EXERCISE OBJECTIVE –
What should be copied is the stretch of entries below from the line with "The height and width of the screenshot is (876, 1685)." up to and including the line with "Task: Toggle the 包含 checkbox for 子专业", exactly and without images.

[Records from a data collection]
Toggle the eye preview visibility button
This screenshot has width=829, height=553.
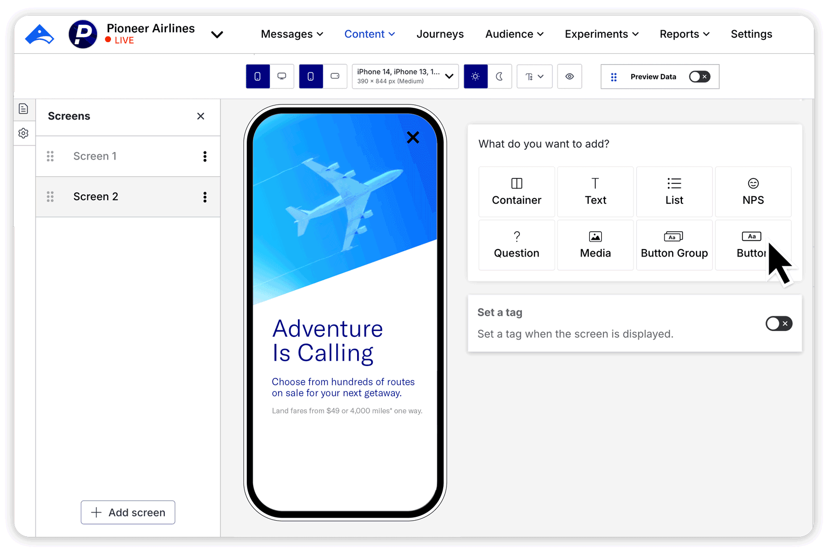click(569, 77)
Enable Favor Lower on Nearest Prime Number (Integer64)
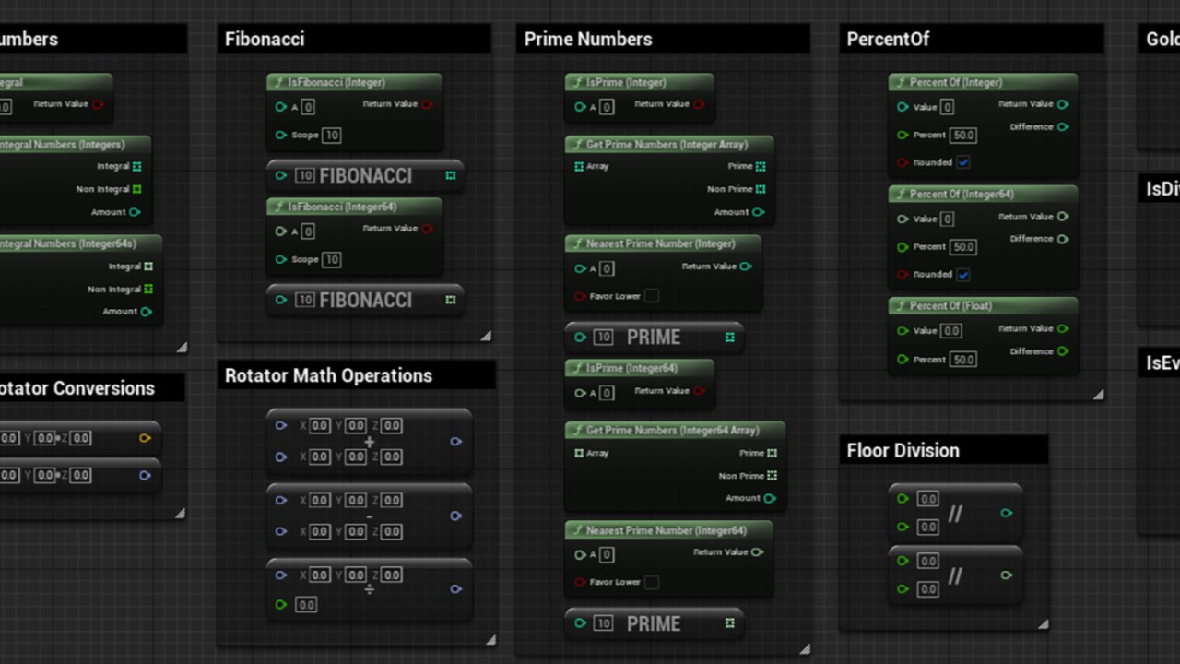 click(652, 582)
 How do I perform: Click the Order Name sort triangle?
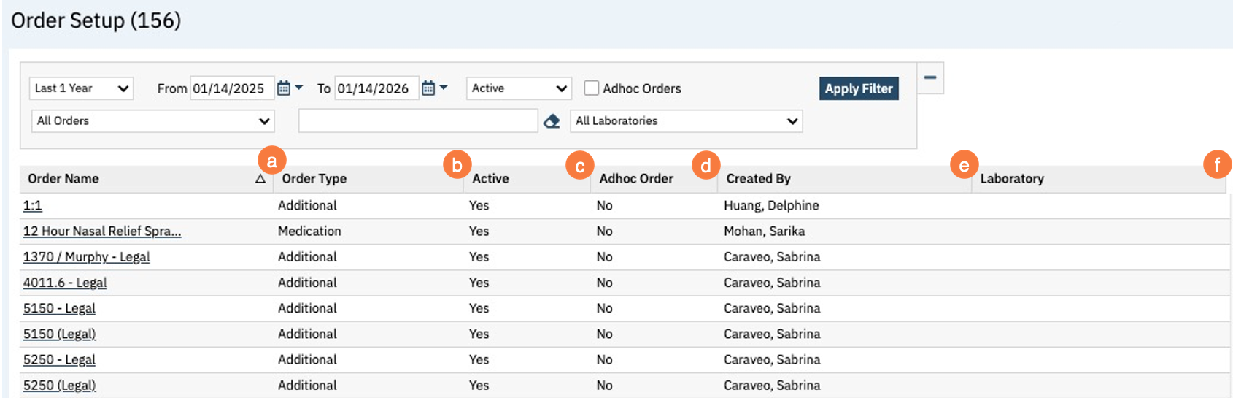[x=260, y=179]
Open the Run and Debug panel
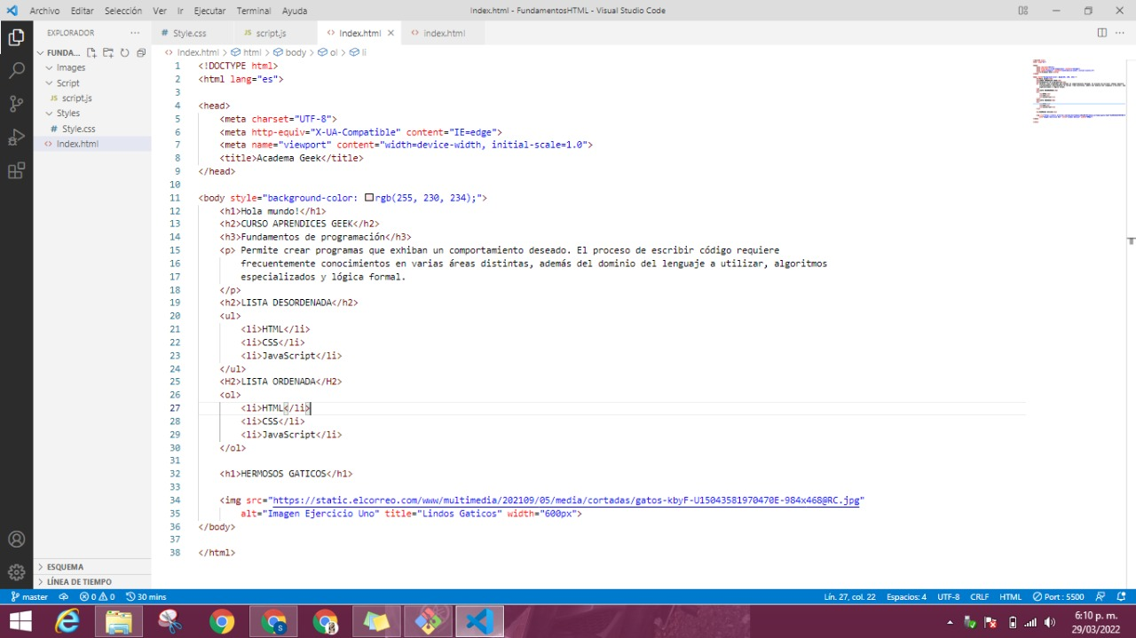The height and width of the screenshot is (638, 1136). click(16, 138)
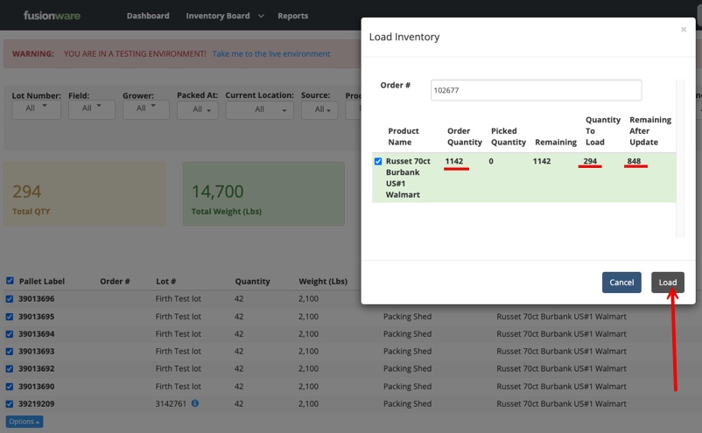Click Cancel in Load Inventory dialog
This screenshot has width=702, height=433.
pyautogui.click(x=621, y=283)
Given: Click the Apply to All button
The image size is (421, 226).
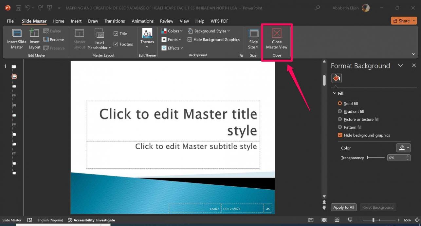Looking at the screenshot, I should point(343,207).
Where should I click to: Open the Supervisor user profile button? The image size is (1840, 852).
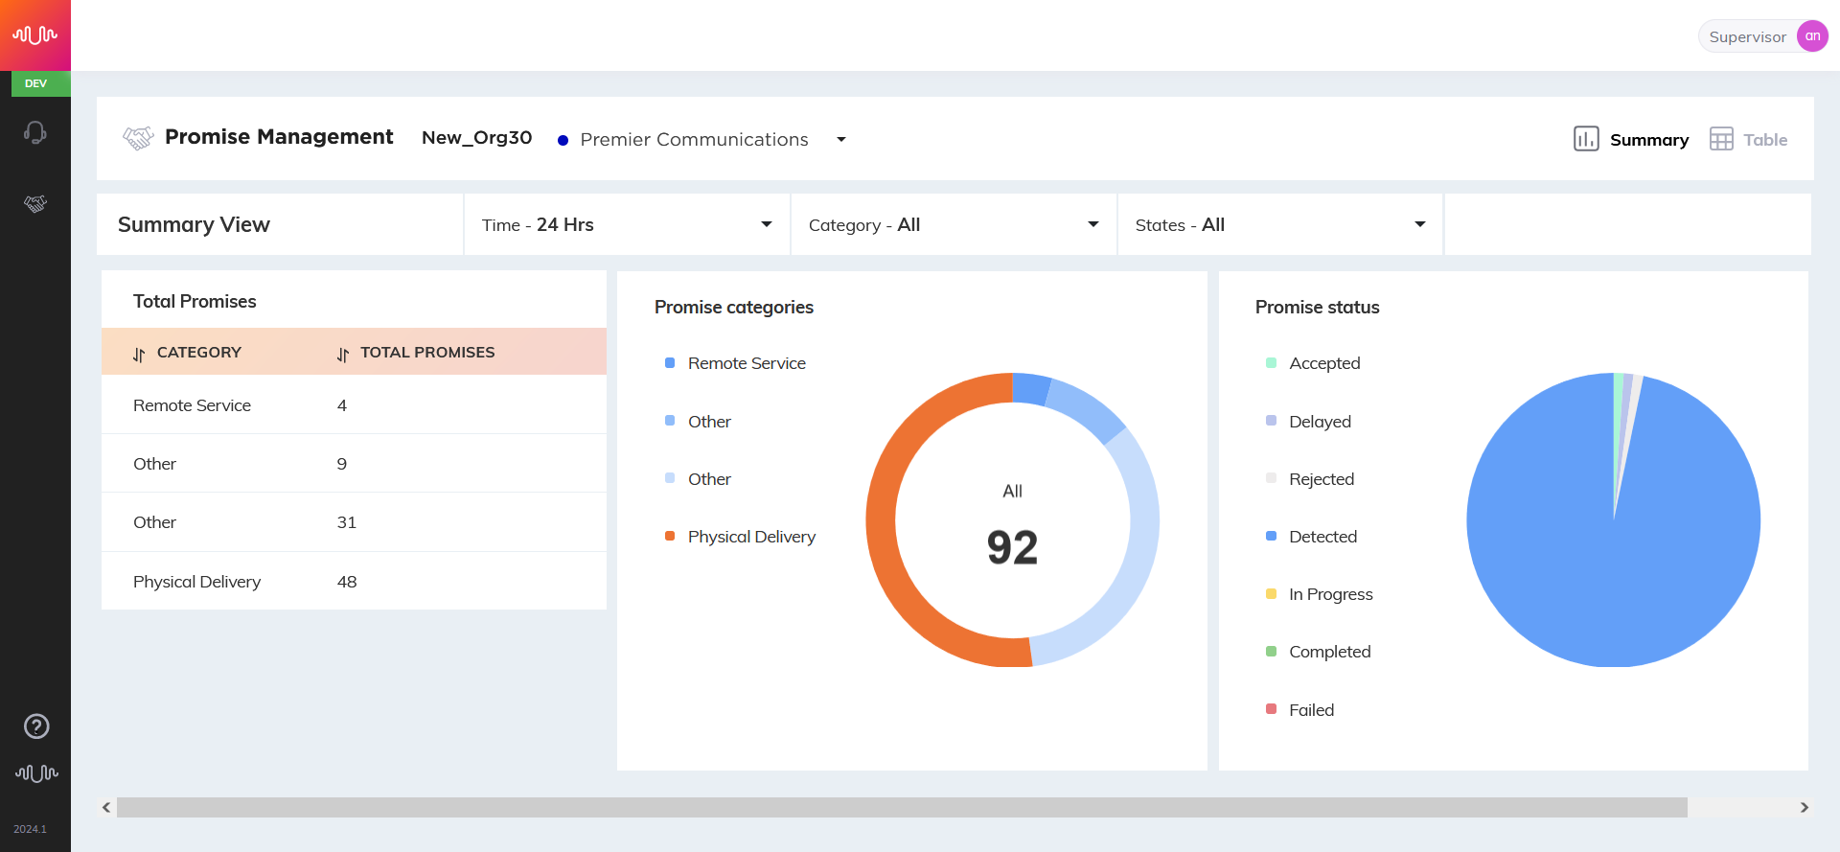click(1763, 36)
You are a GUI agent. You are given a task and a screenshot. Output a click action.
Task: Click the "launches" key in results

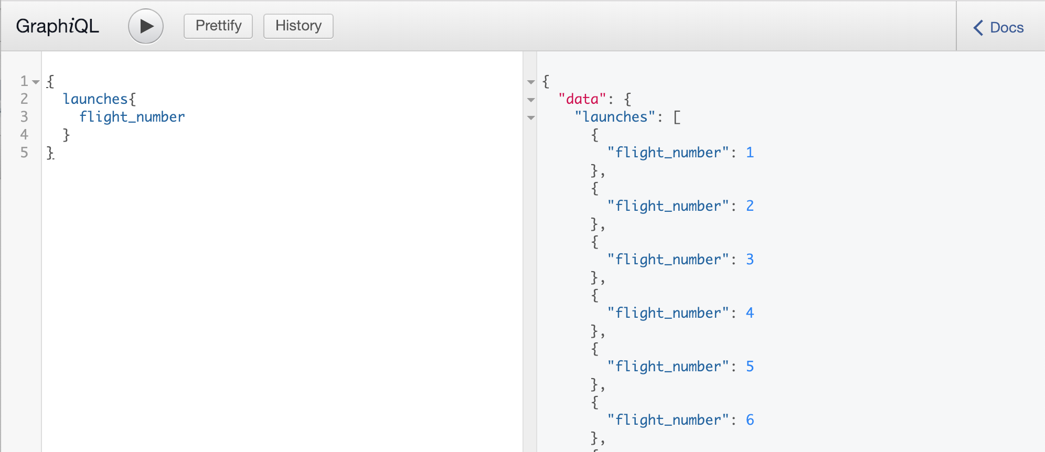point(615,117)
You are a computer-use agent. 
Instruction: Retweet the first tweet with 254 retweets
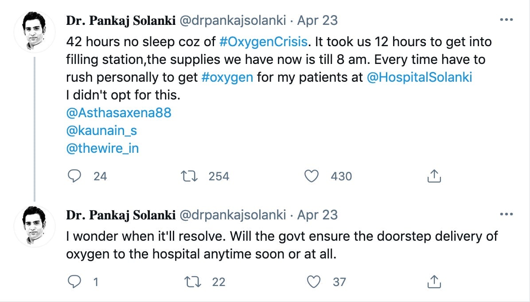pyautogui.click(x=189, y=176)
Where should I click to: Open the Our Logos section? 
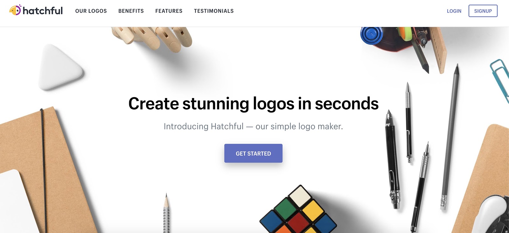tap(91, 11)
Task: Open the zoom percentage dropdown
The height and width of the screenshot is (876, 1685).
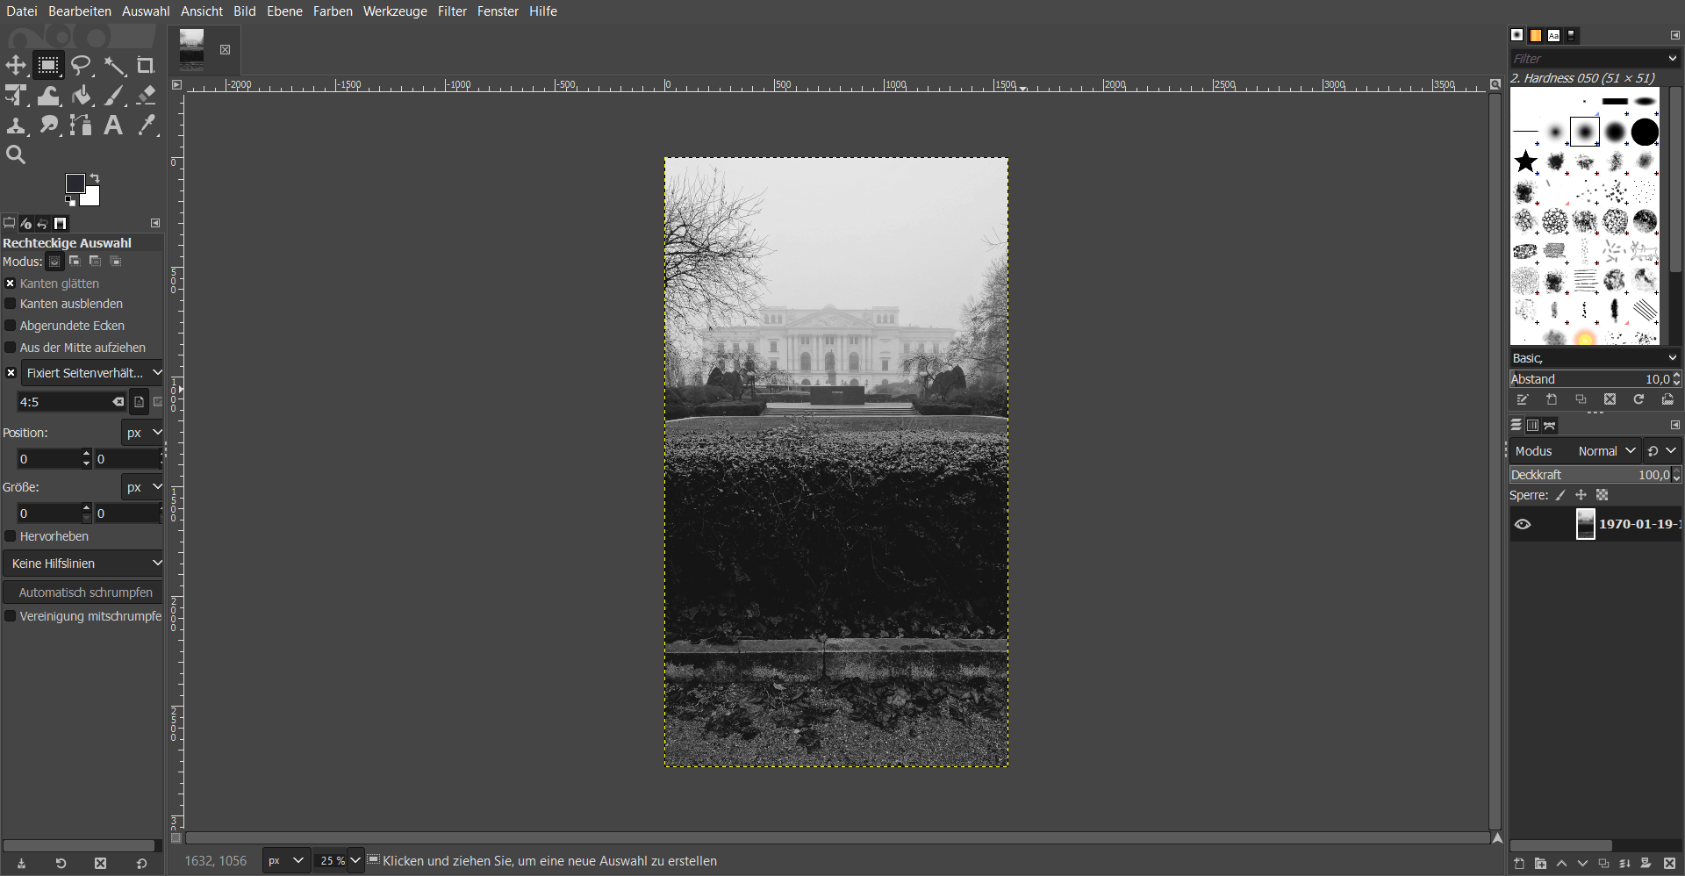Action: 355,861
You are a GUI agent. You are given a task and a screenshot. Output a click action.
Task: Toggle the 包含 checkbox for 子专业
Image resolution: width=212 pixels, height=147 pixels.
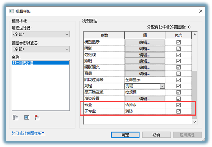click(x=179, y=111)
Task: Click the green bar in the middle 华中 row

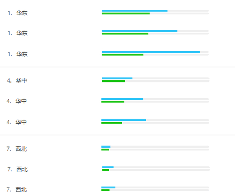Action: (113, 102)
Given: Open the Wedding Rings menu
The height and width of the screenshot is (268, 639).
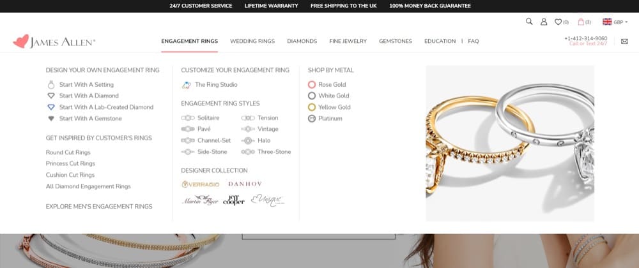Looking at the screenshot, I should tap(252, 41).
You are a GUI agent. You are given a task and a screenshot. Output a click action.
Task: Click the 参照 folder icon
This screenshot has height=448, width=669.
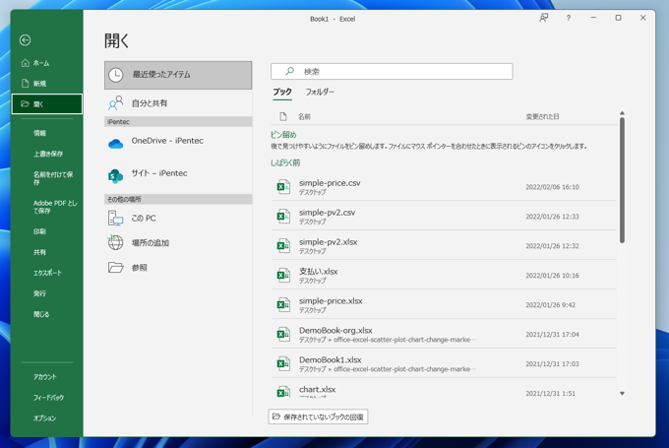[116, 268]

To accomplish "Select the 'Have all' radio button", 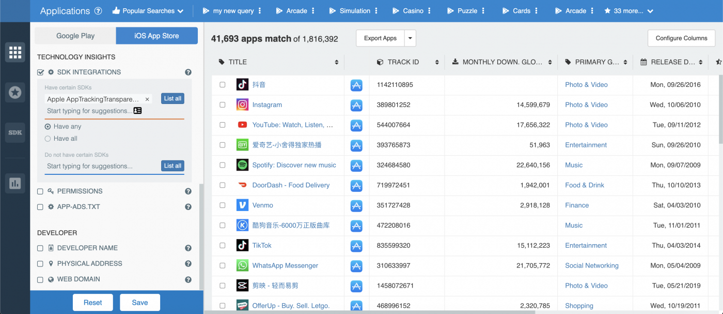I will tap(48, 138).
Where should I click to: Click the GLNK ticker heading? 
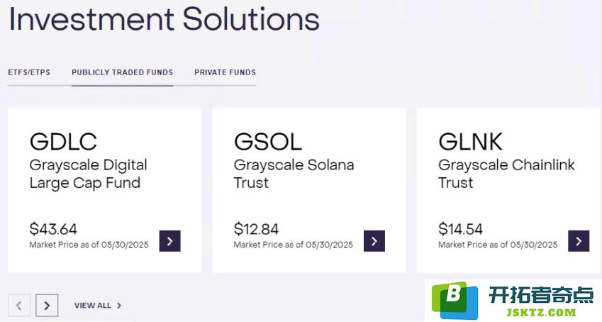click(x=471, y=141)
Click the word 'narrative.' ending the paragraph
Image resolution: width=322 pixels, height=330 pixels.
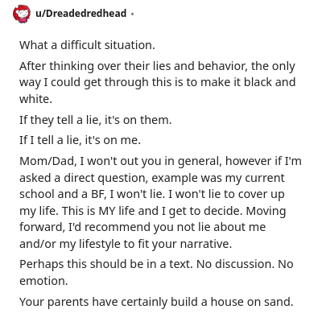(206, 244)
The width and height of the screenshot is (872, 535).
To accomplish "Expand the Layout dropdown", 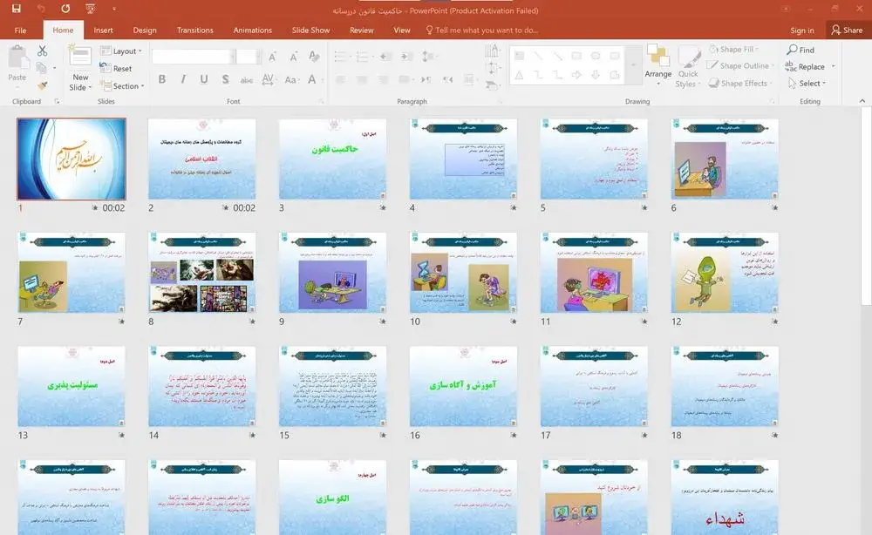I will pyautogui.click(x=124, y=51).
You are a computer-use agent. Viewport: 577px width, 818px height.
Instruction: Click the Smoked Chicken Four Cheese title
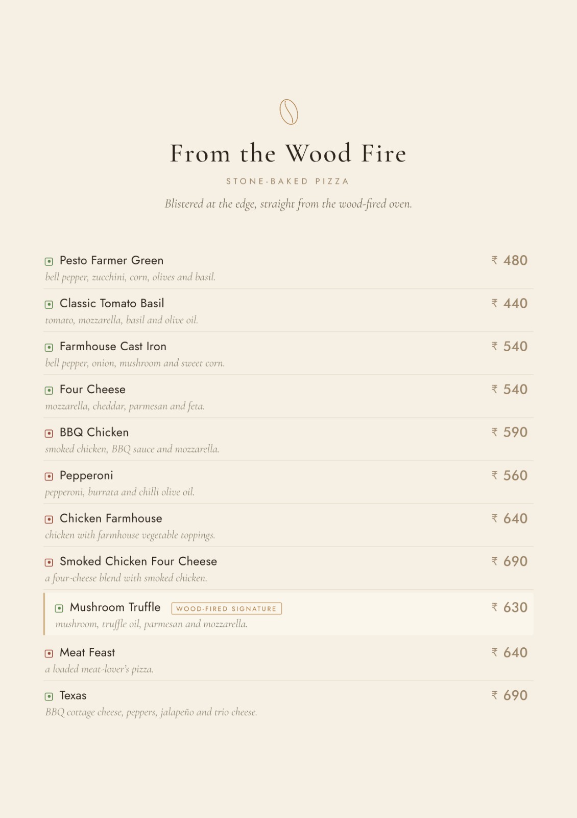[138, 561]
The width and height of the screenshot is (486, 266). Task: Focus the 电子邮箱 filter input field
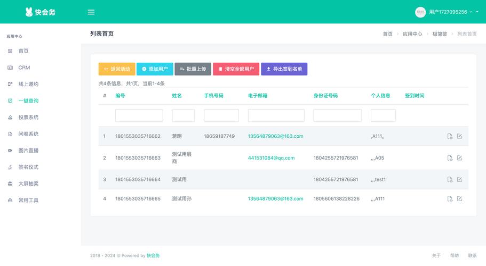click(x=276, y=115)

EXERCISE OUTPUT –
The height and width of the screenshot is (876, 1685).
Action: 355,861
You are a GUI agent. You are given a task and a screenshot. Output a click action.
Task: Toggle the 包含 checkbox for 子专业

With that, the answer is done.